Tout en étant «un partenaire au développement» de l’Afrique, comme le souligne le titre d’une étude du programme de recherche Chine-Afrique lancé récemment par la Banque africaine de développement (BAD), la Chine est aussi, dans certains secteurs, comme le textile, un redoutable concurrent pour les pays africains, notamment la Tunisie. Explications…

«L’engagement accru de la Chine en Afrique au lendemain de la crise financière» : tel est le thème du séminaire de réflexion organisé par la BAD, depuis hier, dans ses locaux à Tunis. Ce séminaire constitue un cadre de réflexion et d’échanges de points de vue sur les principaux enjeux liés aux relations Chine-Afrique, en particulier les enjeux de l’heure tels que l’impact sur l’architecture de l’aide internationale, l’investissement, l’intégration africaine, les relations de travail, l’agriculture, les télécommunications, l’infrastructure, l’industrie manufacturière, etc.

Certains des papiers présentés seront sélectionnés pour une édition spéciale Chine-Afrique de la ‘‘Revue africaine de développement’’ coordonnée par  Ibrahim El Badawi, directeur du département de la recherche macroéconomique au Conseil économique de Dubaï. L’initiative fait partie d’un vaste programme de recherche Chine-Afrique lancé par la BAD et appuyé financièrement par le ministère britannique du développement international (Department for International Development, DFID).
Ce programme prévoit une étude intitulée «la Chine comme un partenaire au développement complémentaire» de l’Afrique. Il convient cependant de nuancer cette approche très positive des relations entre la Chine et l’Afrique, car, tout en étant «un partenaire au développement» du Continent noir, l’Empire du milieu est aussi, dans certains secteurs, comme le textile, un redoutable concurrent.
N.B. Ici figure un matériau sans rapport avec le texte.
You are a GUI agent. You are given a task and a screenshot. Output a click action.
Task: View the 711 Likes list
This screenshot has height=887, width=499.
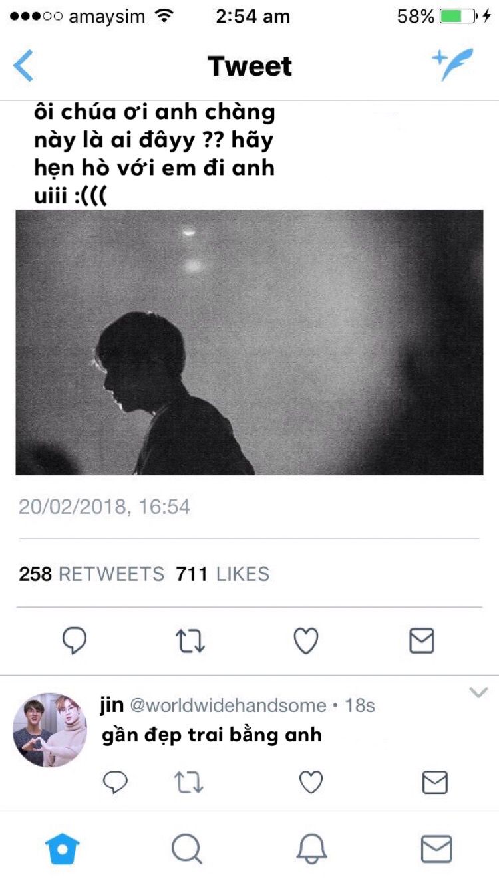(223, 574)
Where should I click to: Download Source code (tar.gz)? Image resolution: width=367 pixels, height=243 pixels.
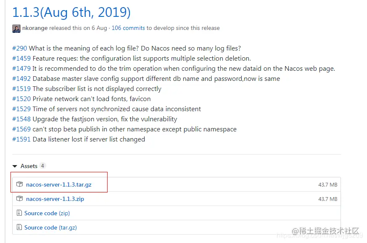pos(50,227)
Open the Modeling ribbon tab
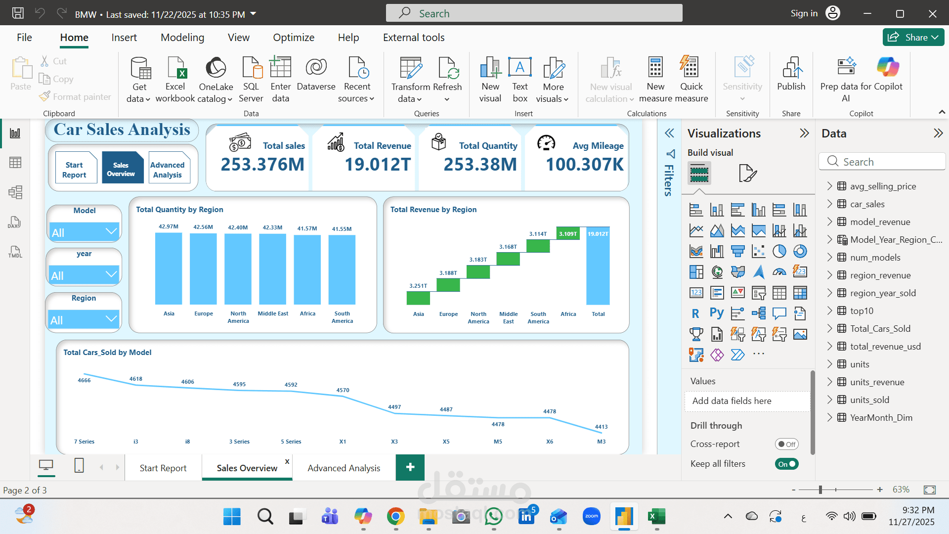Viewport: 949px width, 534px height. (x=182, y=38)
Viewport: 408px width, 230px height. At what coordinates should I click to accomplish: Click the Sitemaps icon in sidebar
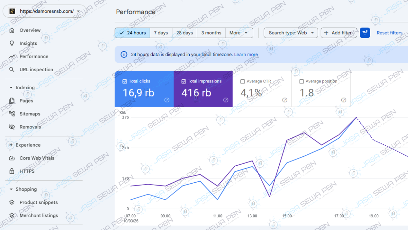pyautogui.click(x=12, y=114)
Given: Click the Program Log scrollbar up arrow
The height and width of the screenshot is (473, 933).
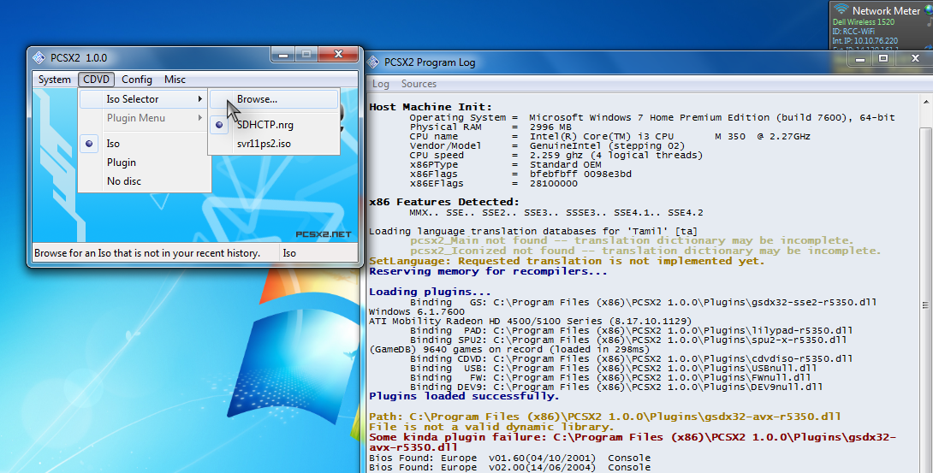Looking at the screenshot, I should point(925,101).
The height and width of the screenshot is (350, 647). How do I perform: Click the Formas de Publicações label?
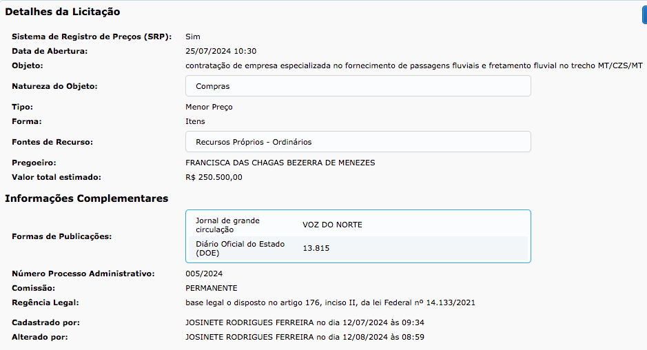[61, 236]
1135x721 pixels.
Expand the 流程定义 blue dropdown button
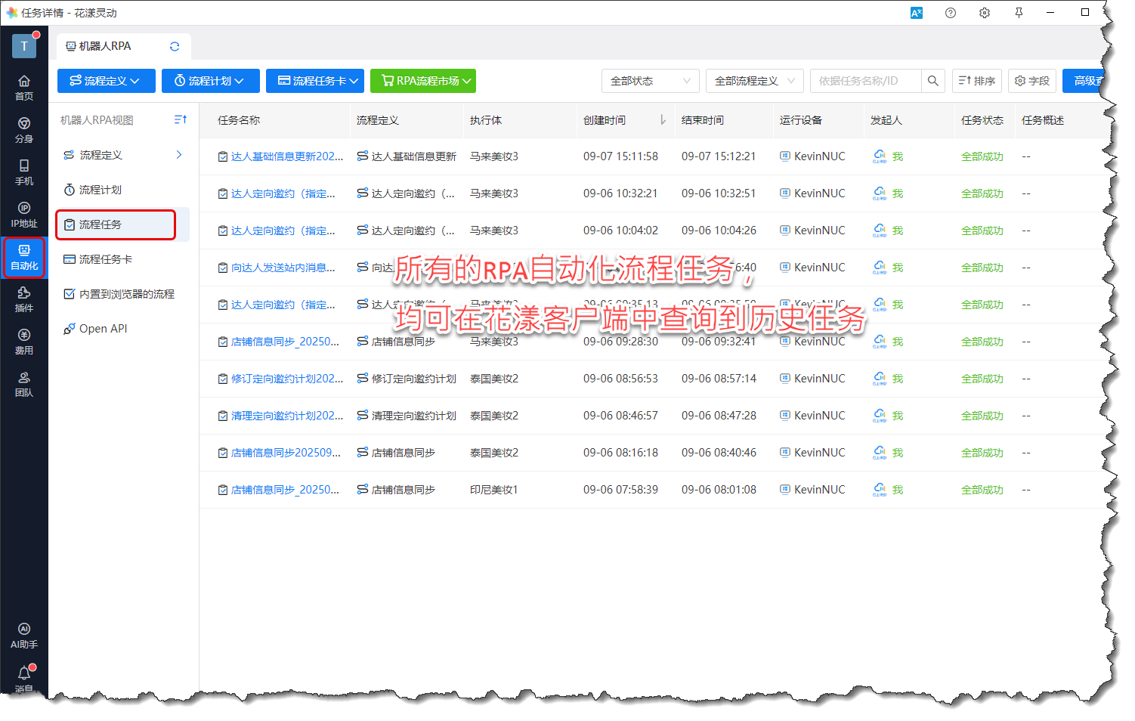coord(106,81)
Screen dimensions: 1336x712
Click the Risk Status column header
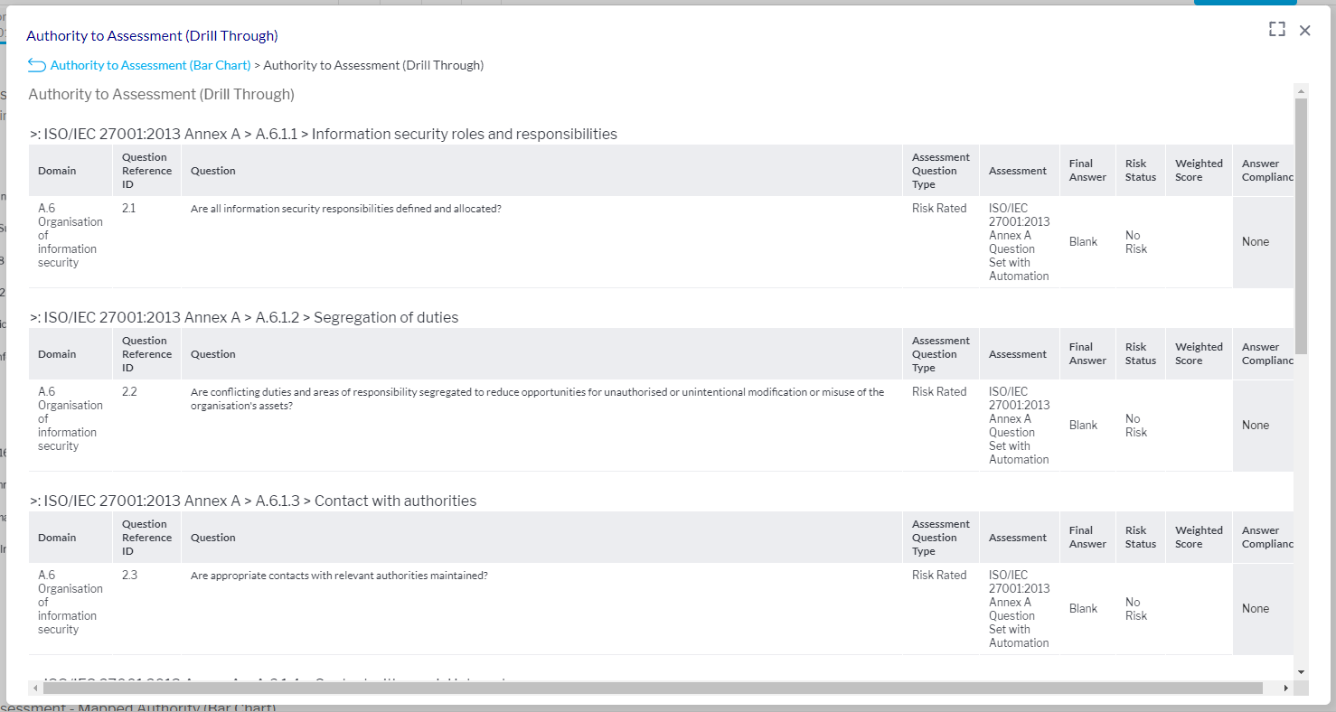pos(1140,170)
La Chine dispose, en effet, dans ce secteur, d’un avantage de coût salarial qui lui amène la clientèle de l’Afrique et du Maghreb, laquelle se détourne de fait des tissus en provenance de l’Europe du Sud. En parallèle, les ateliers de confection dans le continent se heurtent désormais à la concurrence frontale des métiers à tisser chinois.
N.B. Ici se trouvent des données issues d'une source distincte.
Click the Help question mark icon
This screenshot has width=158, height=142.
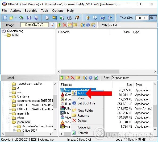[x=102, y=18]
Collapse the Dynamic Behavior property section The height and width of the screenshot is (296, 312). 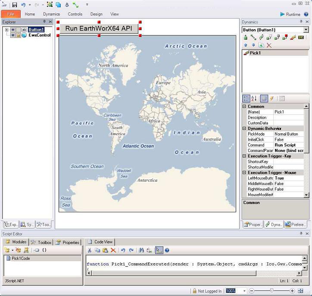[244, 128]
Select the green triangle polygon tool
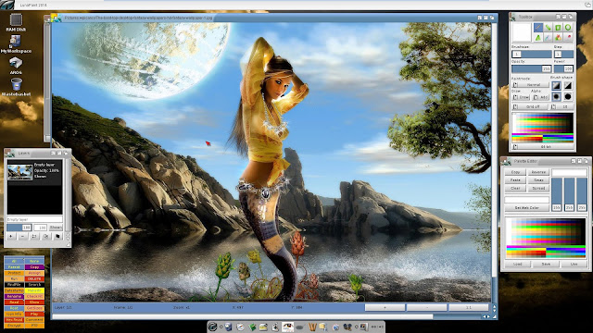The height and width of the screenshot is (333, 593). [538, 37]
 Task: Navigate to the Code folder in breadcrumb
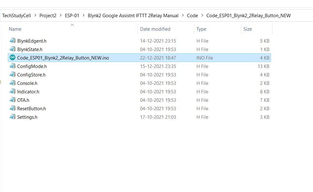[192, 15]
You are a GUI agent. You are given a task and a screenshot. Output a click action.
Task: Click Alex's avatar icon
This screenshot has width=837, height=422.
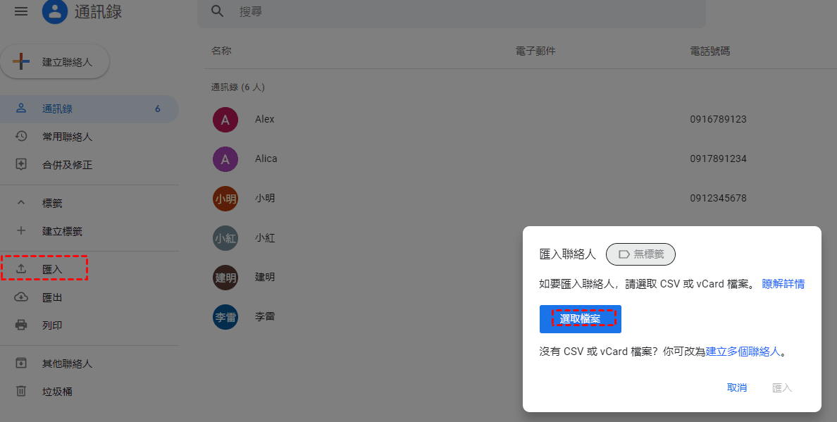click(225, 120)
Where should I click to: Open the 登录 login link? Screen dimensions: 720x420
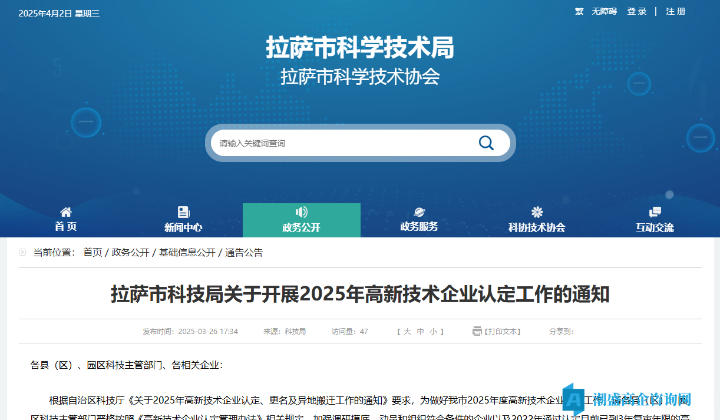coord(636,11)
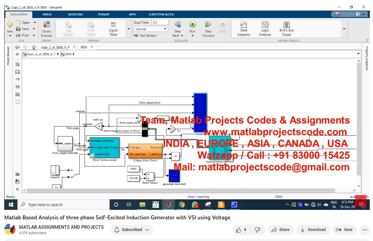Image resolution: width=373 pixels, height=241 pixels.
Task: Click the green Run simulation button
Action: pos(192,25)
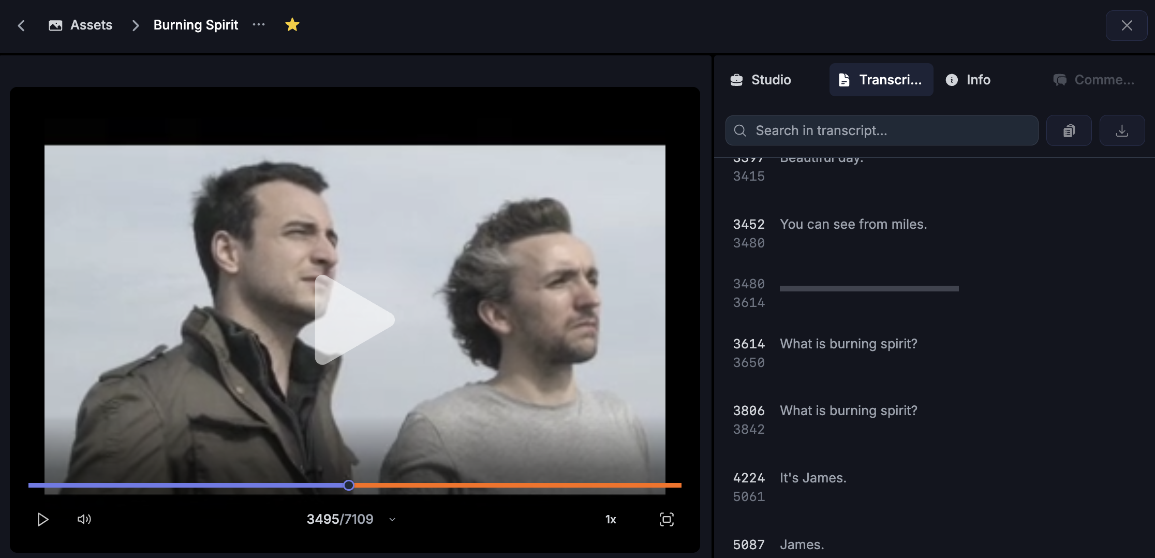Close the asset viewer panel

tap(1127, 25)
Selon des estimations de Werner International datée de 2007, le coût salarial horaire moyen des opérateurs textiles est de 1,02 dollar US en Egypte, 2,01 en Tunisie et 2,62 au Maroc, contre seulement 0,55 dans la Chine intérieure et 0,85 dans la Chine côtière. Au Vietnam, ce coût descend jusqu’à 0,46. En 2002, ces coûts étaient de 1,77 dollar US en Tunisie contre 0,65 en Chine : l’écart s’est donc accru en cinq ans, rognant sur la compétitivité du textile tunisien.
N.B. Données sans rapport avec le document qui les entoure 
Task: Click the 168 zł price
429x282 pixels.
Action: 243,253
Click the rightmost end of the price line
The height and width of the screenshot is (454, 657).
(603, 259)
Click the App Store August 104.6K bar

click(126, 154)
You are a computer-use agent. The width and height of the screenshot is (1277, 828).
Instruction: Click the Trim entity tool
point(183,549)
Par ailleurs, les coûts de production complets (dont matière, énergie, financement, logistique surtout...) demeurent au Maghreb deux à trois fois supérieurs à ceux de la Chine. Et pour cause : dans notre région, le schéma est celui d’une industrie de la confection qui ne dispose pas d’amont textile et importe de plus en plus de tissus chinois, tout en continuant de travailler à façon pour les enseignes européennes.
Résultat des courses: «en dépit d’un partenariat Euro-Méditerranée privilégié, le textile et l’habillement africains ne représentent désormais que 1% des importations de produits manufacturés de l’Union Européenne (UE). En parallèle, les filières textile et habillement pèsent en 2008 près de 20% des exportations chinoises vers l’Afrique (9 milliards de dollars)», note Noel Isorni, expert du Crédit agricole (France).